On a typical day, Kevin O’Dell heads to his White Plains law firm, Raneri, Light & O’Dell, briefcase in hand, to prepare for legal battles that can range from automobile defects to product failure to dog bites. A personal injury lawyer for more than 30 years, his work includes litigation on a variety of subjects. “There’s no case that is the same,” he explains. The Pace Law grad has seen his fair share of difficult cases, but like any successful veteran attorney, he’s not one to shy away from a challenge.
“I like to consider myself a formidable adversary. I practice with honesty and integrity,” he says, adding that many of his opponents are his good friends. “I take cases that other people turn away. In one particular case, I shut down the lower level of the George Washington Bridge for almost six and a half hours to do an accident investigation and reconstruction. Nobody ever thought I could do it — and I did it.”
“Unfortunately the world does contain bad people, and you need to be able to have that type of training in your memory bank, and in your arsenal.”
O’Dell’s tenacity and dedication to a good defense transcends his legal career: He has been practicing self-defense for decades.

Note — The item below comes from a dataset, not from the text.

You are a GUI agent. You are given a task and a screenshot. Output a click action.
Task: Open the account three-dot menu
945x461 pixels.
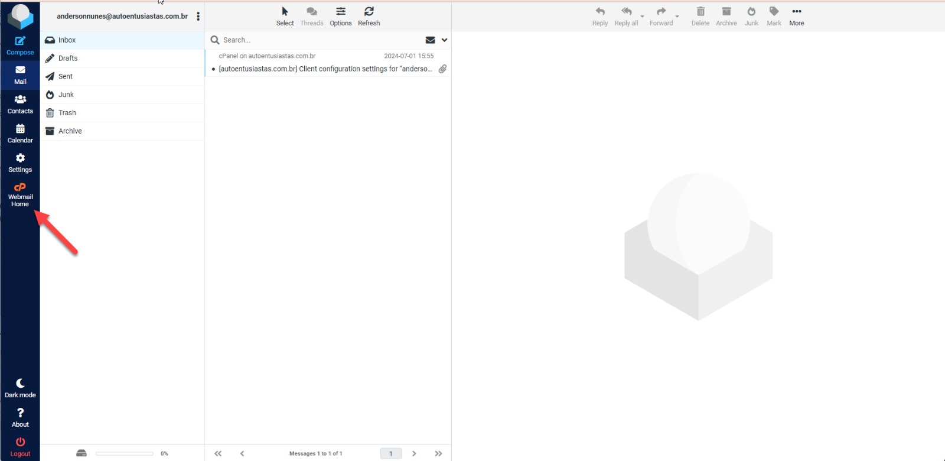click(x=198, y=17)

In his teens, he practiced karate, and as an adult, Filipino martial arts, before seeking to progress his practice with a more pragmatic approach. In 2013, he turned to Krav Maga: “I wanted something different, something that was a bit more practical and street-applicable, and I found Krav Maga. I never knew anything about it. I went [to Krav Maga New York in Somers] and took an introductory class. Not only did the facility provide the Krav Maga self-defense and martial arts training, it also incorporated CrossFit. It was great.”
The Mount Pleasant resident spends three evenings a week practicing the self-defense system developed by the Israeli Defense Forces, which stresses survival tactics with the intention of disarming an attacker and using the surrounding environment to the practitioner’s advantage. (Think Denzel Washington in The Equalizer.) Incorporating deadly techniques, Krav Maga focuses on versatility and improvisation. Practitioners can partake in a class wearing street clothes and shoes (martial arts students are typically barefoot), or a suit and tie, to simulate a real-life scenario.

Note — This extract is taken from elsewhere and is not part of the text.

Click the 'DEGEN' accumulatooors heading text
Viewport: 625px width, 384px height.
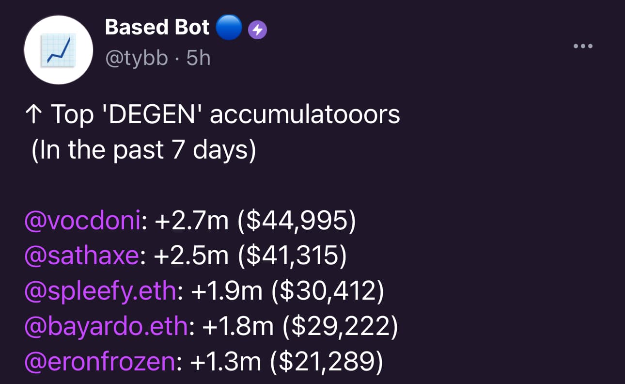[x=254, y=115]
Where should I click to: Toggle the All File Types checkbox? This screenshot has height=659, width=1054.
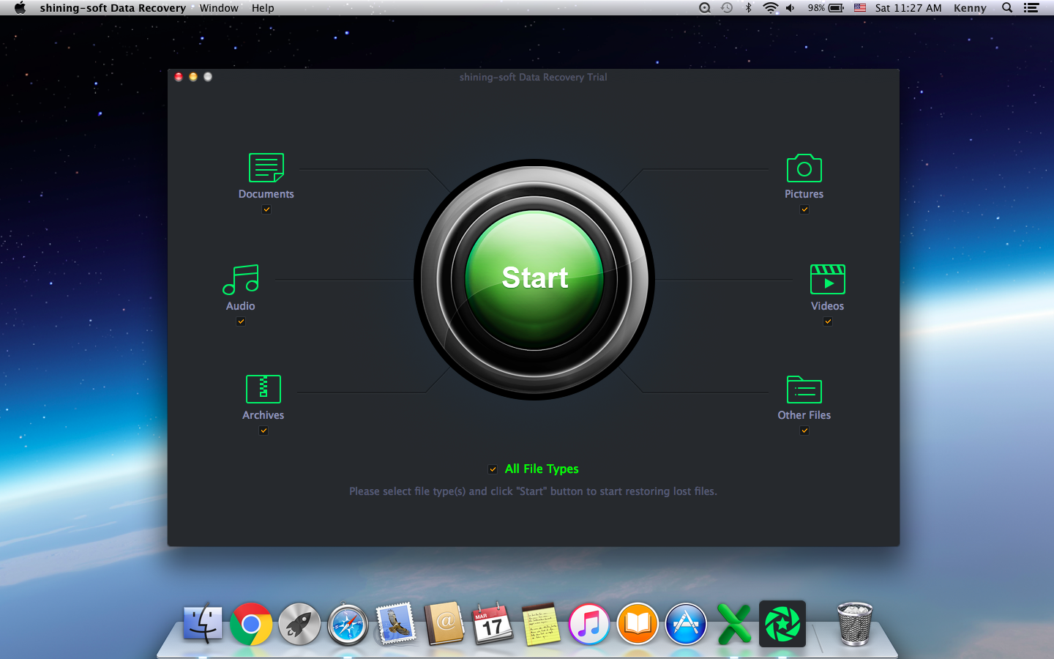point(493,469)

O’Dell has been trained on how to react during active-shooter situations and in scenarios in which multiple attackers approach from various vantage points. “It’s not a discipline that goes looking for trouble. In fact, we try to do something so we can get away safely,” he explains. He mentions it is beneficial to know the practice considering his profession as a personal injury lawyer: “Sometimes you make adversaries in the business that I am in,” but he maintains that knowing the self-defense system is beneficial for everyone. “Krav [trains you to have] an explosive reaction that takes people off-guard, especially people who are trying to hurt others. You’ll never know who is trained in this discipline or not. It can be used and learned by everyone, regardless of physical fitness.” He continues, “Unfortunately the world does contain bad people, and you need to be able to have that type of training in your memory bank, and in your arsenal.”